VoiceXML

from Wikipedia, the free encyclopedia

VoiceXML (Voice Extensible Markup Language) is an XML application that is used to describe dialog processes in a speech dialog system. It has been specially developed for telephone applications. The current version, VoiceXML 2.1, has been a recommendation of the World Wide Web Consortium ( W3C ) since June 2007 and has the same status as a web standard as HTML . Applications that were developed in VoiceXML therefore run on any VoiceXML-compatible language platform. Due to the analogy to the HTML web browser, VoiceXML interpreters are also referred to as voice browsers.

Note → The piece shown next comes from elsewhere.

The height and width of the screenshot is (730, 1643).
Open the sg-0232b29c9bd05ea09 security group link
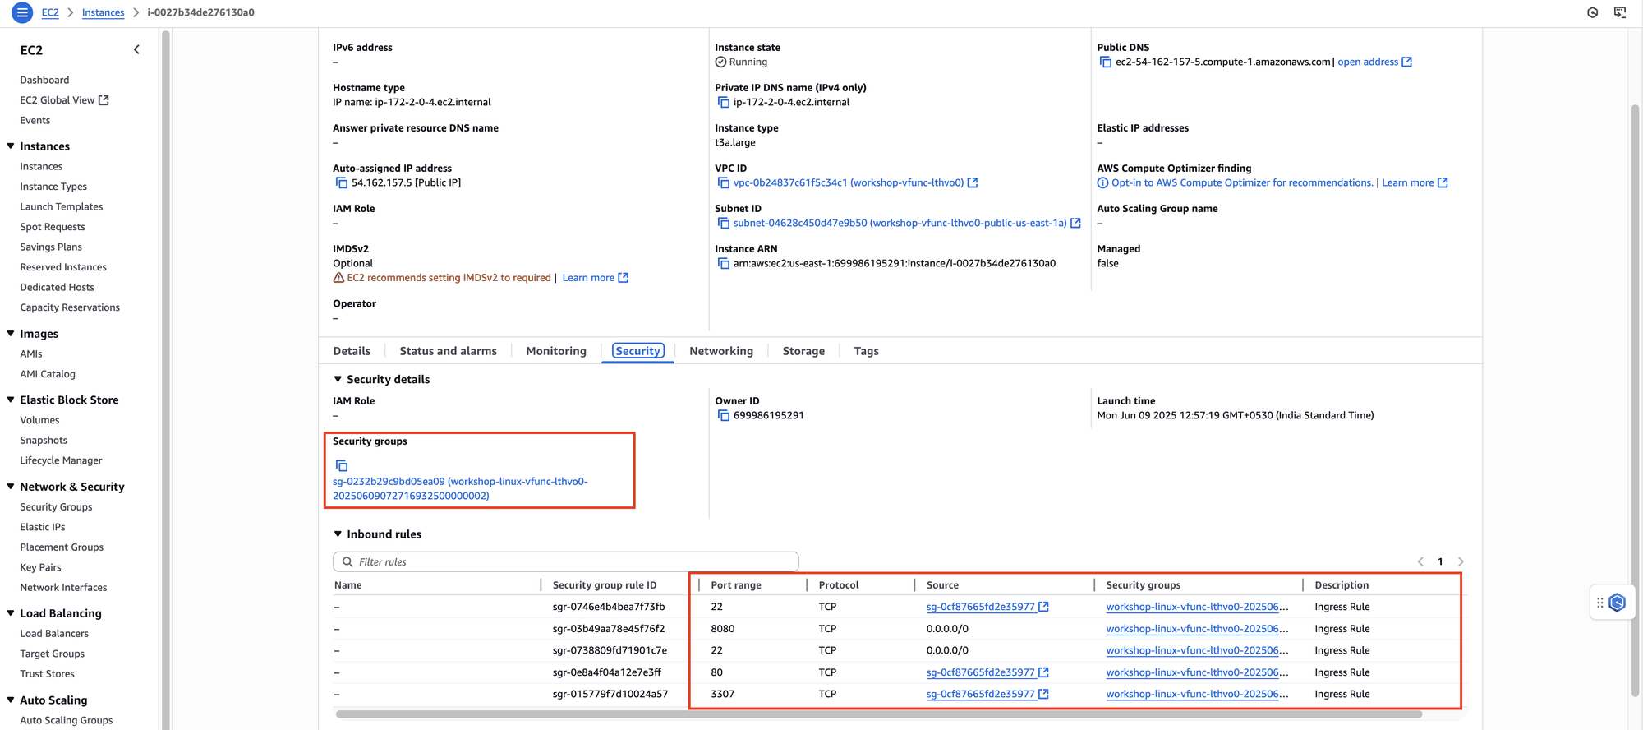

As an extension of graphical user interfaces in the World Wide Web to include input and output options through natural language through to multimodal user interfaces, further dialog description languages ​​have been developed as a supplement or alternative to VoiceXML:

SALT was initiated by Microsoft and serves to strengthen the connection between voice applications and the content and procedures of the World Wide Web. X + V combines XHTML and VoiceXML elements to merge internet and telephony.

The Web Speech API enables the ECMAScript -controlled extension of websites to include voice input and output.

Development history

With the first speech applications, there was no separation between application and platform. Dialog processes were programmed and compiled just as “hard-wired” as, for example, the interfaces to the telephone system. This had the advantage that voice applications could usually be created quickly and run reliably, but had a rigidity that was unacceptable for today's terms. For example, if a dialog was to be changed, the application programmer had to intervene deep in the source code.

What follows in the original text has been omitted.